AUGUSTA, Ga. Ñ P.J. Franklin has an air of calm about her. Her Christmas shopping was done nearly two weeks early. Her budget isn't broken, and she expects that her family won't be disappointed with the celebration.
“People think it's the material things, but Christmas is mostly about family, love and happiness,” the Belvedere resident said. “I've kept it simple.”
An only child who grew up poor, Franklin was taught that Christmas is not just about wish lists, gift tags and price tags. She instilled that in her children.
“I taught them (that) giving time, love and attention was worth more than anything you can buy,” she said. “We always had a lot of love and a lot of times we made things or promised to do chores. We were happy.”
At Christmas, happiness is more likely to get lost among the chaos.
“A lot of people are stressed out over the holidays,” said Sarah Roberts, the communications director for the Center for the New American Dream. “They get caught up in shopping and spending and going to parties, they overwhelm themselves. They forget the true meaning.”
Many Americans know they're losing something in hustle and bustle, according to an annual poll conducted by the group, which advocates simplifying Christmastime.
In its 2005 survey, nearly 80 percent of respondents said they would like to have a more simplified Christmas season. About 75 percent wished that the December holidays were less materialistic and 87 percent said the holidays should be more about family and caring for others rather than giving and receiving gifts. Only 28 percent of those polled said it is necessary to spend a lot of money to have a fulfilling and enjoyable Christmas.
The poll results match the sentiment of Jo Robinson, a co-author (with Jean Coppock Staeheli) of Unplug the Christmas Machine: A Complete Guide to Putting Love and Joy Back into the Season, a book on simplifying and reconnecting to Christmas.

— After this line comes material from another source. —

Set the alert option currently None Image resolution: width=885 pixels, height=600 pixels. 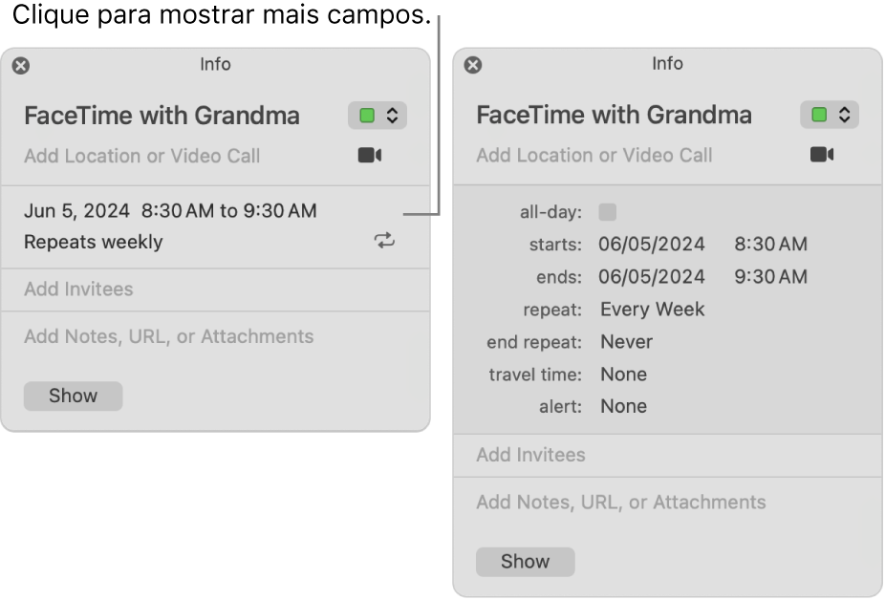623,407
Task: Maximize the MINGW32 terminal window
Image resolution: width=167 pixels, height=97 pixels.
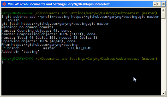Action: pyautogui.click(x=159, y=4)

A lot of people were feeling not only unfulfilled but also frenzied when the two women began conducting college workshops on simplifying the season. Robinson said they thought it would just be one course. The demand was so great it led to the book.

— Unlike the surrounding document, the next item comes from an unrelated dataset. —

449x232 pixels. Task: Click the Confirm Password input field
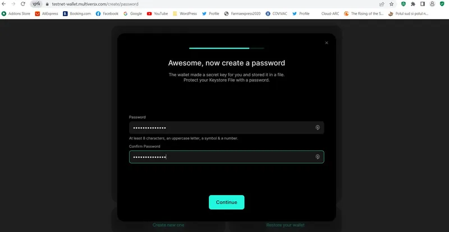click(x=227, y=157)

Robinson said they were surprised to learn how many husbands felt excluded during the holidays, and how many wives and mothers ran themselves ragged trying to make perfect Christmas memories.
Wrapped up in all the talk about commercialism and materialism, long lines, unhappy children and fond memories was the idea that Christmas was becoming too much of a chore.

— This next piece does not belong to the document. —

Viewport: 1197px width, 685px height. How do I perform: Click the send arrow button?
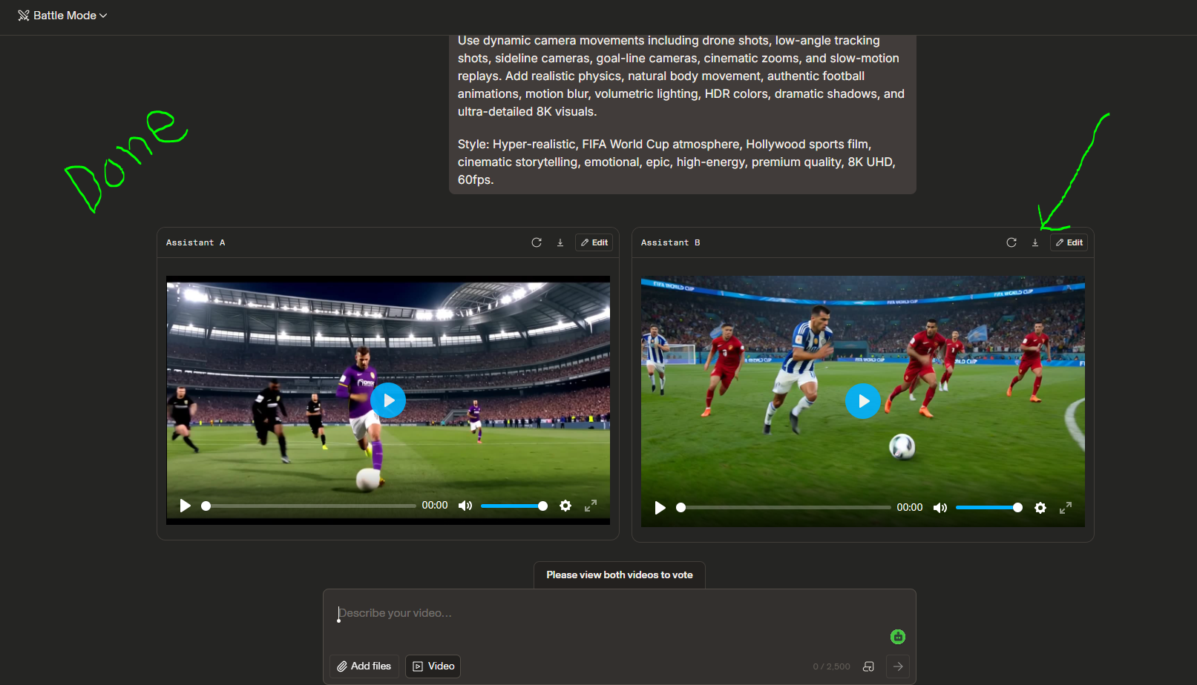click(898, 666)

“We saw a lot of people going through Christmas mechanically. They hadn't defined their Christmas or their response to it. It wasn't satisfying to them,” she said. “We came up with the idea that you could unplug this machine, that you can take away the frantic, busy part of Christmas and re-create something that had more meaning and would be more joyful. It was a very powerful idea.”
For good reason.
“Christmas is just a magnification of what happens the rest of the year,” Robinson said. “We've become a very consumer-oriented, possession-oriented culture, also a frantic culture in which we don't spend enough time, relaxed time, with each other. We work really hard to buy things and we're in debt.”
“The problem is we expect more out of Christmas than a bigger spending spree. We want it to be magical and bring people closer together and connect us to things that are larger than ourselves, to renew our spirituality.
“And when we have those wishes, and we go about doing those things that make that impossible, Christmas can seem very empty.”
What makes it worse is feeling the emptiness and not knowing how to fix it, Robinson said.
“They know that they think it's too commercial with too many gifts, but they don't know what to replace it with,” Robinson said. “They aren't focusing on what they want. That's what we encourage people with. Just spend half an hour to find out what it means to you.”
The important thing is to start take it slow, she said. The “Christmas machine” wasn't built overnight.
“It is a gradual process, especially with children. We're not saying say this year you got 15 gifts last year and now you're getting one. That's not going to work,” she said. “Increase the meaning first, so there's something more than gifts to look forward to.”